'Lifesaver' breast cancer drug becomes available on the NHS

‘Lifesaver’ breast cancer drug which can reduce risk of the disease recurring by a third in some women becomes available on the NHS

  • A drug hailed as a ‘breakthrough’ for breast cancer victims is now on the NHS
  • Trials show abemaciclib can reduce the risk of one form of the disease by a third
  • The cancer sees 50k diagnosed in England per year, making it the most common

A drug hailed as a ‘significant breakthrough’ for thousands of breast cancer victims was yesterday made available on the NHS.

Trials have shown that abemaciclib can reduce the risk of one form of the disease recurring in some women by a third.

The drug, which is used with hormone therapy, is effective in people who have HR+, HER2- early breast cancer that has a high risk of recurrence and who have had their tumour removed by surgery.

A worldwide trial, led by the Royal Marsden Hospital in London, found that abemaciclib given with hormone therapy cut the risk of cancer returning by 32 per cent compared to hormone therapy alone. It could help up to 4,000 women a year.

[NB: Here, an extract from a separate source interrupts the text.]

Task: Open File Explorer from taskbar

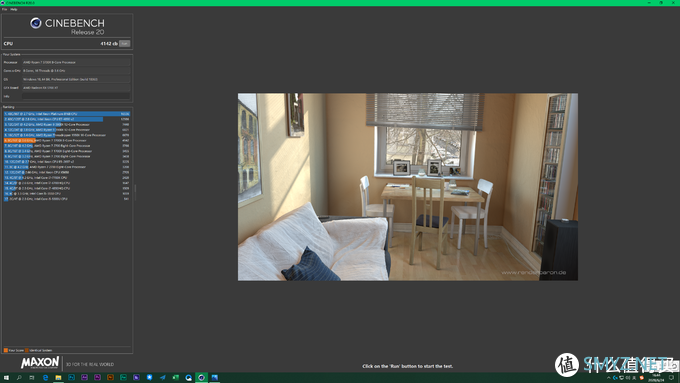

Breast cancer is the most common cancer among women, and although the prognosis for this form of the disease is generally positive, it could spread and become incurable in 20 to 30 per cent of patients. Every year, 50,000 women in England are diagnosed with breast cancer. (File image) 

Breast cancer is the most common cancer among women, and although the prognosis for this form of the disease is generally positive, it could spread and become incurable in 20 to 30 per cent of patients. Every year, 50,000 women in England are diagnosed with breast cancer.

Abemaciclib blocks proteins responsible for stimulating cancer cells to divide and grow. It usually costs £2,950 for 56 tablets, but its American manufacturer, Eli Lilly, has agreed to give the NHS an undisclosed discount.

Baroness Morgan of Drefelin, the chief executive of Breast Cancer Now, said: ‘The fear of breast cancer returning or spreading to other parts of their body and becoming incurable can cause considerable anxiety for so many women and their loved ones. It’s now important clinicians discuss this new treatment and the risks and benefits with eligible patients.’